In a recent Market Report on Penetration Testing, it was revealed that the next 7 years will see real growth in this area. CRIBB Cyber Security’s Patrick Carolan is one person who has been talking about Pen Testing in this manner, pointing out that it is definitely one to look out for. With the release of said report, we felt it was high time to sit down with Patrick for a deeper look…
Patrick, what is penetration testing?
Pen testing, sometimes referred to as ‘ethical hacking’, is the practice of testing for security vulnerabilities that could be used to exploit a computer system, network or web application.

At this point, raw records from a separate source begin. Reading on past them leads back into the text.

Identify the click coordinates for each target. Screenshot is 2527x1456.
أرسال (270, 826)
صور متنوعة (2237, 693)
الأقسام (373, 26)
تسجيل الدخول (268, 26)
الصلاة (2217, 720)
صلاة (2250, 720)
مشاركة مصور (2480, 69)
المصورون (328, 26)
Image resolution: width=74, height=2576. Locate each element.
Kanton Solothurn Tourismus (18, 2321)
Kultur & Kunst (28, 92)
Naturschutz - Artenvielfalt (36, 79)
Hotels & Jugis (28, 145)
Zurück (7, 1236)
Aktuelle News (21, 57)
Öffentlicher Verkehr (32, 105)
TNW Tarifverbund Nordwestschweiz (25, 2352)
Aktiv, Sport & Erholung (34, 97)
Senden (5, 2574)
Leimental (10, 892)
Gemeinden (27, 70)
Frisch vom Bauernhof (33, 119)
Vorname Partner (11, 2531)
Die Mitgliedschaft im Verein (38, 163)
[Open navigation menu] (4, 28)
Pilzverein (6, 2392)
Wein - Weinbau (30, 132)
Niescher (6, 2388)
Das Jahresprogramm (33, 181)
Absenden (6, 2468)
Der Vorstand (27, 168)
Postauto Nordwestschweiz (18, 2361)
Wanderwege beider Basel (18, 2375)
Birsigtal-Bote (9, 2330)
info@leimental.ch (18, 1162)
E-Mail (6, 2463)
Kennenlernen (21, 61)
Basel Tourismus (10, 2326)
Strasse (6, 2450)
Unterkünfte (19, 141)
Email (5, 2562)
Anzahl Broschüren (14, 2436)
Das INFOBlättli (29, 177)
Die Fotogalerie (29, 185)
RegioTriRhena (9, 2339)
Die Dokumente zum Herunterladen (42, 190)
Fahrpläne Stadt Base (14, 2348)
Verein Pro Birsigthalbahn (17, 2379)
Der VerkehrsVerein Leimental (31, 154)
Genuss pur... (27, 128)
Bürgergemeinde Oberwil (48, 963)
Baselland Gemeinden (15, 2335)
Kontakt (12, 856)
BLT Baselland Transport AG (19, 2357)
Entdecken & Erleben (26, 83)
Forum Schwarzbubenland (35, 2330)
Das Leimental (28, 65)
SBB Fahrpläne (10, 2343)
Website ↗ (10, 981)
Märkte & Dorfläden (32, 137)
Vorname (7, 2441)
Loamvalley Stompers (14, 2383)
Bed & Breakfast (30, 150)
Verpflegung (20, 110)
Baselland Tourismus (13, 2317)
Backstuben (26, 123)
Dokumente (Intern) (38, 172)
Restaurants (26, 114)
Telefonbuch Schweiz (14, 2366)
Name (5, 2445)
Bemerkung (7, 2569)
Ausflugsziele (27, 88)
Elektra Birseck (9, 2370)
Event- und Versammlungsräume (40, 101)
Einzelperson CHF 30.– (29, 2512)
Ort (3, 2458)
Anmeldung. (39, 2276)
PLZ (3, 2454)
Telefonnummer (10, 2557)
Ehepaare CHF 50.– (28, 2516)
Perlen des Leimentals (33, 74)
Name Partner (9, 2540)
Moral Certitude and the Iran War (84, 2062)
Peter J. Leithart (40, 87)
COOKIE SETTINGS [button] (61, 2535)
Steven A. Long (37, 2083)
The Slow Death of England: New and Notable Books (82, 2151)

It is essentially an authorised, simulated attack designed to identify key areas of weakness within a system which can then be improved.
How is penetration testing carried out?
You can use software applications to automate testing or it can be performed manually. Penetration Testing has different formats depending upon your requirements, be they internal, external office infrastructures or website or software applications.
What types of test are there?
CRIBB Cyber Security has access to some very talented test consultants who can offer an absolute wealth of pen testing solutions, including assessment services, compliance, risk and audit plus also computer forensics and incident response.
What are the most common types of Pen tests?
I’d say there were four: Internal, external / perimeter, software and web applications. Internal and external are fairly self-explanatory I think, and include hardware and Wi-Fi, whilst software and web apps are also pretty straightforward terms.
How long does a typical penetration test take to complete?
I’d say that typically they will last for a minimum of 3 days.
What are the most common tools used to carry out Penetration tests?
Kali Linux, Metasploit, Nmap, THC Hydra, Nessus and Wire Shark.
Why do we need penetration testing?
I would recommend regular testing for many reasons; you need to develop robust controls for instance, and for that you need to know exactly what hardware and software weaknesses you have. You also need to know the same of your people, and when you do have those controls in place it provides assurance across the entire organisation. Speaking of people, it is people who build applications and human error is something that regularly proves to be a challenge no matter what best practices are adopted. Applications are often targeted and so testing them regularly is important.
Kali Linux – Aimed at advanced Penetration Testing and Security Auditing, this contains several hundred forensic and hacking tools that are designed to perform information security tasks such as Penetration Testing, Computer Forensics, Security research and Reverse Engineering
Metasploit – An essential tool for many attackers and defenders, Metasploit is a free penetration testing framework that simplifies hacking
Nmap – At heart an open-source port-scan tool, Nmap is free and used by Network administrators for vulnerability scanning and network discovery. Essentially, it can identify devices running on systems, find available hosts and the services they offer, discover open ports and detect security risks
THC Hydra – A brute force, pen testing ‘password cracking’ tool. Essentially, Hydra sends a relentless number of passwords at a login to try to gain access
Nessus – A proprietary vulnerability scanner, Nessus scans a computer and raises an alert upon the discovery of any vulnerabilities which could be exploited by hackers
Wireshark – A free network protocol analyser that is ideal for security professionals and systems administrators. Wireshark allows the user to analyse traffic in real-time, and is regarded as being a very robust tool for network troubleshooting
Social Engineering – Within information security this is the psychological manipulation of people into providing confidential information or performing actions
The Kali Linux platform is a favourite amongst those who are particularly IT security-minded, as it is a free, downloadable operating system that has all the tools required for those working within the security sector. Tuition is readily available via YouTube, thus compounding the security threat, as Kali can be used both offensively and defensively by those with a good operational knowledge of systems.